### ABOUT THIS TASK
Transcribe the data below in full, exactly.

### WORKING DATA
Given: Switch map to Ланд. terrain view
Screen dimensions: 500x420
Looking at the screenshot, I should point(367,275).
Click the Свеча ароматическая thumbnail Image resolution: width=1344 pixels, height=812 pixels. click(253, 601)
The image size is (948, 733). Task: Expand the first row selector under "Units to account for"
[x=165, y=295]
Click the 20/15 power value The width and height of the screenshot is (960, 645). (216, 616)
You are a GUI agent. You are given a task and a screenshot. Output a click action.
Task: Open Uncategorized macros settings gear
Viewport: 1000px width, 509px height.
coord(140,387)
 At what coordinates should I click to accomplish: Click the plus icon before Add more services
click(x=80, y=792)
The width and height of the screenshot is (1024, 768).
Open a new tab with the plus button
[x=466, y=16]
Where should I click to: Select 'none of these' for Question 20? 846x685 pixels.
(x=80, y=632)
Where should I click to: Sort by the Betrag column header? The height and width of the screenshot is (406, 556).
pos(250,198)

### TASK RESULT
Given: Switch map to Ланд. terrain view
Screen dimensions: 500x420
Looking at the screenshot, I should point(367,275).
Click the Свеча ароматическая thumbnail Image resolution: width=1344 pixels, height=812 pixels. click(253, 601)
The image size is (948, 733). Task: Expand the first row selector under "Units to account for"
[x=165, y=295]
Click the 20/15 power value The width and height of the screenshot is (960, 645). (216, 616)
You are a GUI agent. You are given a task and a screenshot. Output a click action.
Task: Open Uncategorized macros settings gear
Viewport: 1000px width, 509px height.
coord(140,387)
 At what coordinates should I click to accomplish: Click the plus icon before Add more services
click(x=80, y=792)
The width and height of the screenshot is (1024, 768).
Open a new tab with the plus button
[x=466, y=16]
Where should I click to: Select 'none of these' for Question 20? 846x685 pixels.
(x=80, y=632)
Where should I click to: Sort by the Betrag column header? The height and width of the screenshot is (406, 556).
pos(250,198)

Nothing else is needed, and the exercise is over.